OBJETIVO DA TAREFA: Indique cada linha das entradas abaixo em que aparece a palavra "صفحه", diferenciando maiúsculas de minúsculas.
▬▬▬▬▬▬
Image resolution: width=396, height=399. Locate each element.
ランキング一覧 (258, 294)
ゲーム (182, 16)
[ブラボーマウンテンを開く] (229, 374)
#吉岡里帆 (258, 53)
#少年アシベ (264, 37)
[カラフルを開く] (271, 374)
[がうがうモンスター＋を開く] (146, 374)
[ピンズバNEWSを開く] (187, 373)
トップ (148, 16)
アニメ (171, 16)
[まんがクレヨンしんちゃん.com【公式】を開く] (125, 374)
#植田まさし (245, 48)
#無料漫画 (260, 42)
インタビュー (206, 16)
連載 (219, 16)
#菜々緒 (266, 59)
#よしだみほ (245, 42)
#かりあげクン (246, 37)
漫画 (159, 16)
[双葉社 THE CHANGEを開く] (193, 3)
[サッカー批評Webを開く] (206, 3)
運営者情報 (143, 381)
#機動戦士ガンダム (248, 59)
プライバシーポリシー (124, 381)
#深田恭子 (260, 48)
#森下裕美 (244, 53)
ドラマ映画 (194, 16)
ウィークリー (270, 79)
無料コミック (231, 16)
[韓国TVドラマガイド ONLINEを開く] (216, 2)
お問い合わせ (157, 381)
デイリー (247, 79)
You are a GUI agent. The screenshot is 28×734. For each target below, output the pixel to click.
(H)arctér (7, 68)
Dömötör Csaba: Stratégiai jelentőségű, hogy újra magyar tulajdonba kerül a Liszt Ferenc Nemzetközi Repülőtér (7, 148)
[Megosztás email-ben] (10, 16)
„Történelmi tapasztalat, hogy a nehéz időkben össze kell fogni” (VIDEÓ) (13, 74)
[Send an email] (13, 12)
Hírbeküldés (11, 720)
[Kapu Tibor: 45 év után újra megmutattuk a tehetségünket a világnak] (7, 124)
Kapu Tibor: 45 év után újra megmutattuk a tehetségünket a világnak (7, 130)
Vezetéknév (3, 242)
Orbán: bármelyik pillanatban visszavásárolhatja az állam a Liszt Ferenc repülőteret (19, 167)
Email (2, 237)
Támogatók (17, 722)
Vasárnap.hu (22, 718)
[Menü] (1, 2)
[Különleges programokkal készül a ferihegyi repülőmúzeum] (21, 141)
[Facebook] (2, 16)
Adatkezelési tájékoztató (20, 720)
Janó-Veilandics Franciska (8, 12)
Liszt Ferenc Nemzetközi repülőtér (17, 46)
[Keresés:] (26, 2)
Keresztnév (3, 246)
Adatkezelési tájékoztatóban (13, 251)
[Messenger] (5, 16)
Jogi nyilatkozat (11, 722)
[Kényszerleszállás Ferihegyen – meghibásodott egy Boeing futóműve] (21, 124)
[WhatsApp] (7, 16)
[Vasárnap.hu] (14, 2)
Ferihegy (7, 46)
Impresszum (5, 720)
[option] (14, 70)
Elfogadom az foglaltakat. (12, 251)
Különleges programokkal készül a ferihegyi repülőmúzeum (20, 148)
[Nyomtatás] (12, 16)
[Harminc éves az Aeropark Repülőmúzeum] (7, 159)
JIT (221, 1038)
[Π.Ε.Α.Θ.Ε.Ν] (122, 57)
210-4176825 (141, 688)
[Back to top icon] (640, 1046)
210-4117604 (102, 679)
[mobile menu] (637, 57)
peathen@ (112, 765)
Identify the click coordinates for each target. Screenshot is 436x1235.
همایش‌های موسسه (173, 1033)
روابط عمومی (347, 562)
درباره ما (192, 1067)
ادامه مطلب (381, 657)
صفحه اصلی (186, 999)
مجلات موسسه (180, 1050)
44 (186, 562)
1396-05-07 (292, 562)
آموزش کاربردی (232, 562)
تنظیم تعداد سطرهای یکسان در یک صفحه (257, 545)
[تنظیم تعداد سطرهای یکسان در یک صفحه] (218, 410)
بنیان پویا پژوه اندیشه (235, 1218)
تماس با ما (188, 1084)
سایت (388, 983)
▬▬▬▬▬▬
RESPOSTA DA TAREFA:
صفحه اصلی (186, 999)
تنظیم تعداد سطرهای یکسان در یک صفحه (257, 545)
[تنظیم تعداد سطرهای یکسان در یک صفحه] (218, 410)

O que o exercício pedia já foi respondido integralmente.